▸ **Task objective**
Reproduce the records below exactly, but only between the lines holding "Task: Focus the List or Campaign Name field" and "The image size is (512, 423).", inclusive.

▸ **Data for processing**

________________________

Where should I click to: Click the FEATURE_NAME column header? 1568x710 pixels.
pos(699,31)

________________________

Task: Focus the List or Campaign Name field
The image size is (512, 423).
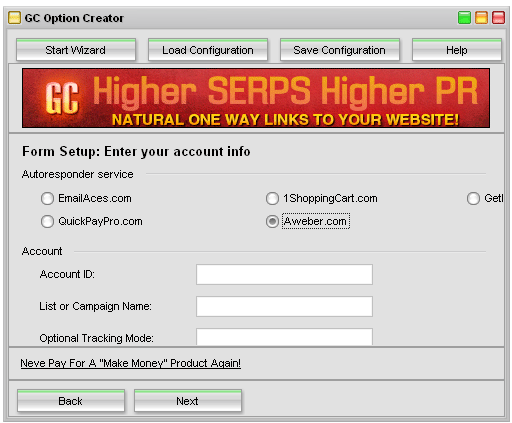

________________________

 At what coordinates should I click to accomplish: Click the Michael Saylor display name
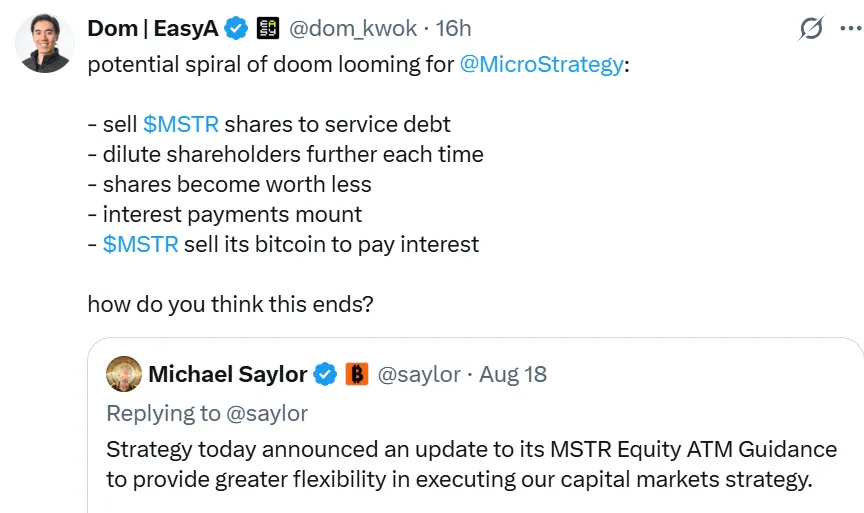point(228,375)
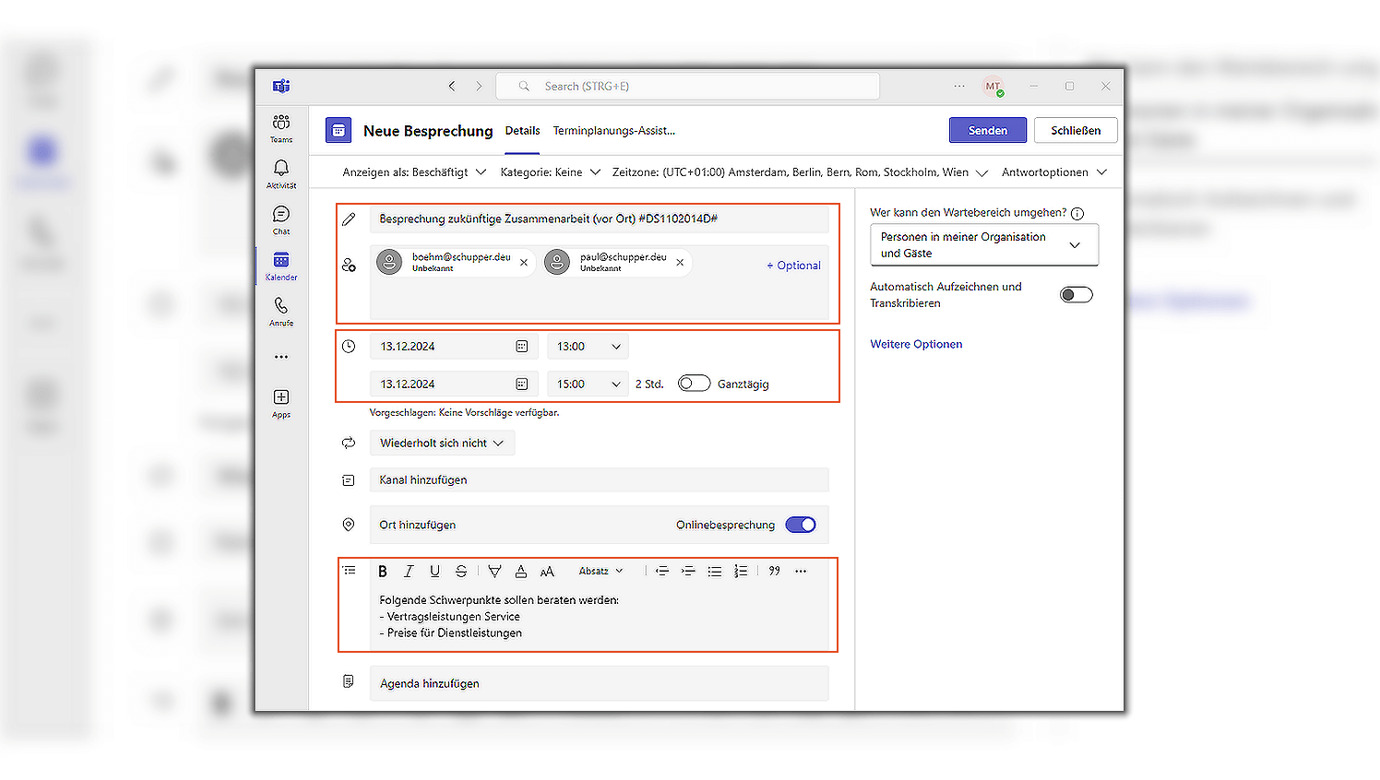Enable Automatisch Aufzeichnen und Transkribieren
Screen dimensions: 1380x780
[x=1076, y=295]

________________________

▸ **Written response**
Task: Focus the List or Campaign Name field
The image size is (512, 423).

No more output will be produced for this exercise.